While our control conditions were comparable to Switch and Footbridge, our control effectiveness proposal extends beyond these two trolley problems. The foundation of our hypothesis is the possibility that actions may not always succeed once initiated. For instance, in the Footbridge scenario, the victim might fight back, increasing the likelihood of the action failing. In our experimental manipulation, we anticipated that learned action-effect contingencies would inform moral decisions. Predictions about the success of actions influence moral judgments; if people expect the action to fail, their endorsement of that action decreases (Greene et al. 2009).

Reasoning about moral permissibility involves not just the intended goal of an action but also the likelihood of the action achieving that goal. This expectation may be based on prior experience with the specific action. It would be interesting to examine how these expectations extend to similar actions. For example, if participants in the test phase of the experiment were given similar weapons but not exactly the same one they had prior experience with, we could observe whether their learning about the action is specific to that weapon or extends to similar ones. We also demonstrate that theorizing about moral permissibility should also consider the role of the executor within the dilemma. A decision-maker’s role as the direct or indirect executor can influence the choice made. Further experimentation is needed to understand why and under what conditions the role of the executor affects the choice. A possible explanation for this effect can be found within the dimension of control effectiveness, as we suggested earlier.

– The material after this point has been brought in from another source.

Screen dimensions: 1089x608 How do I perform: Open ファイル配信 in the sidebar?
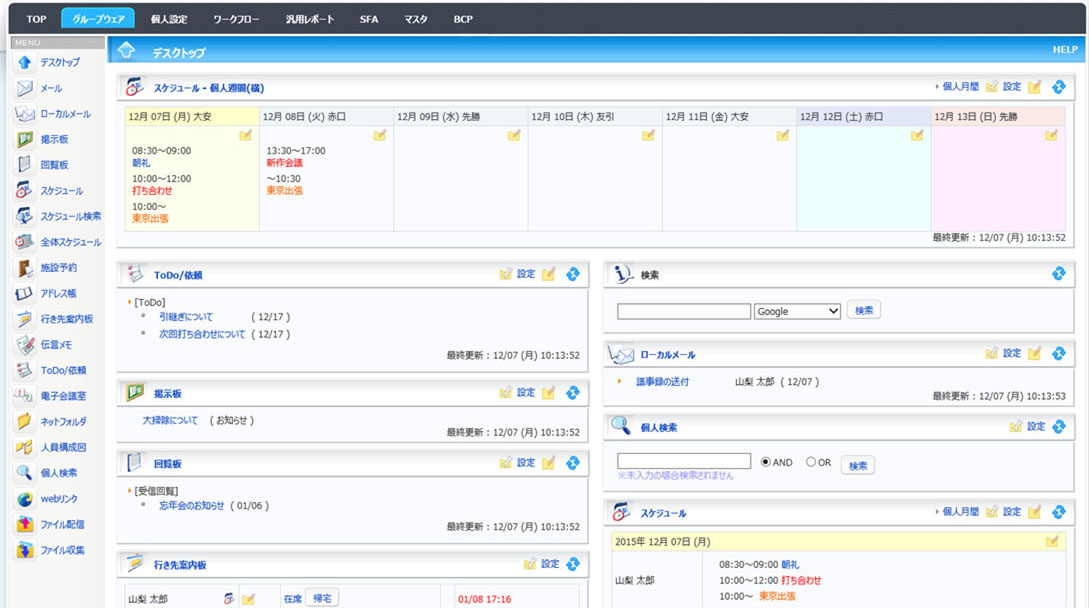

Additionally, the control effectiveness might be inherently low in certain actions. These may include personal actions which operate through unmediated muscle force directly applied to the victim (Greene et al. 2009; Moore et al. 2008), physical contact (Cushman et al. 2006), direct actions without personal force (Greene et al. 2009; Royzman et al. 2015) etc. The possibility of our moral judgments being constrained by embodied cognition has been alluded to in earlier studies in terms of” representations such as goals-within-the-reach-of-muscle-force” (Greene et al. 2009). They speculate that any action plan within moral judgments may reject harm as a goal state when attempted by a direct application of muscle force. Our results indicate that such an embodied representation would also be constrained by the control effectiveness of the actions.

Conclusion

We propose an explanation of an action’s control over the utilitarian outcome to describe the inconsistent utilitarian judgment tendencies in personal and impersonal dilemmas. We show that participants are less utilitarian when the utilitarian action is perceived to be ineffective. In such cases, people choose the action that affords more control over the outcome, even if it would cause more harm than save. We also suggest that the personal force explanation of moral judgments may be informed by including considerations from control affordances.